Masala baked potatoes on yoghurt with tamarind drizzle comes from the Indian street food recipe – aloo chaat or alu chaat. A versatile dish with many regional variations, aloo chaat consists of potatoes fried in oil and flavored with Indian spices, served with fruity chutney. Aloo Chaat is mainly a street food. It can be served as a snack, side dish or small and light meal. It is most commonly made from boiled and then fried diced potatoes, which are served with chat masala. it .
The Hindi word “aloo” means potatoes and “chaat” derives from the Hindi word chatna, which means tasting . So Aloo Chaat means – hearty potato snack.

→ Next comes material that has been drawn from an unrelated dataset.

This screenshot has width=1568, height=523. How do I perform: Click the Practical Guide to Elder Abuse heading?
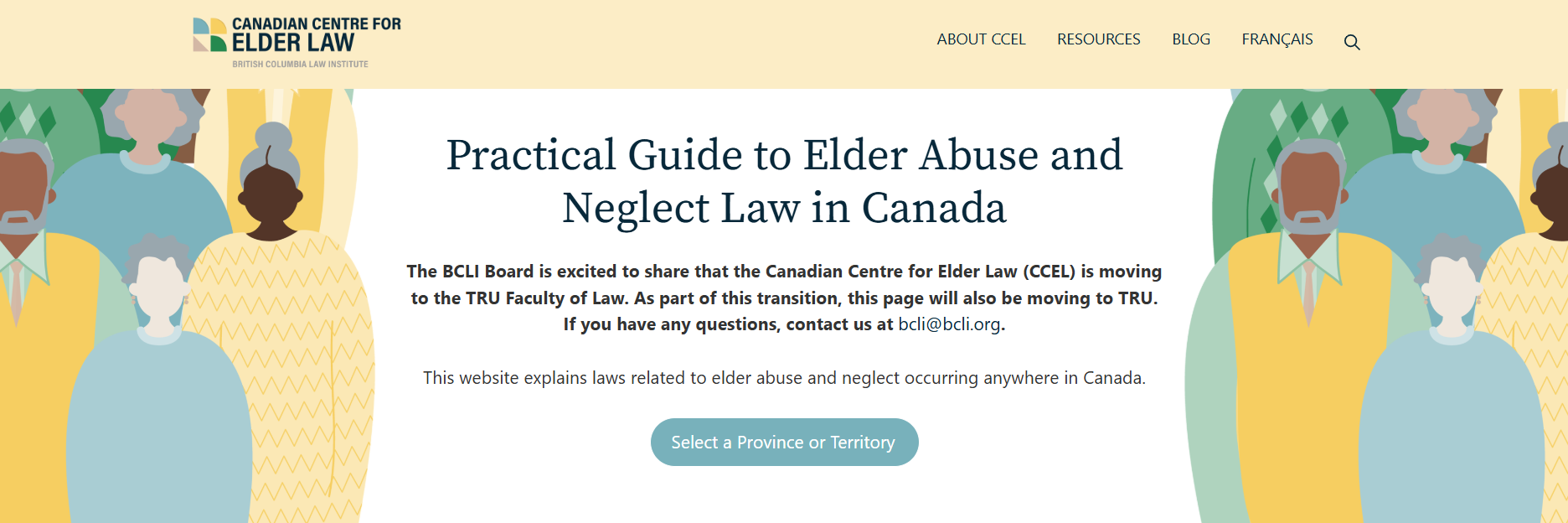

Now look at these potato slices. Can you see how crunchy they are? I think you can see that very well. Can you also see how delicious they are? Maybe not, so you have to name a few words for it here: super crispy, spicy and soooo delicious. Trust me. Aside from the deliciousness of these baked potatoes, I want to talk to you about how to make those perfect crispy potato slices.
It’s not rocket science, so let me start with that. In Ottolenghi’s original recipe, the potato slices are cut about 1 cm thick and cooked in water for 6 minutes. I took the liberty of skipping this step, slicing the potatoes just half an inch thick and tossing them raw with olive oil and the spices. Then I made the oven a little hotter than prescribed and cooked the potato slices in it until they were crispy. Trust me you will get crispy potato slices.
if you like our masala baked potatoes on yoghurt with tamarinds, you might also be interested in these dishes:
- Indian Ghugni Chaat
- Sweet Potato Bowl
- Zucchini carrot fritters – fast and crispy
- Indian dosa filled with coconut potatoes
- Cauliflower steaks from the oven
- vegan turnip curry
This delicious flavor combination and idea for the masala baked potatoes on yoghurt with tamarinds comes from the Yotam Ottolenghi book “Flavour”.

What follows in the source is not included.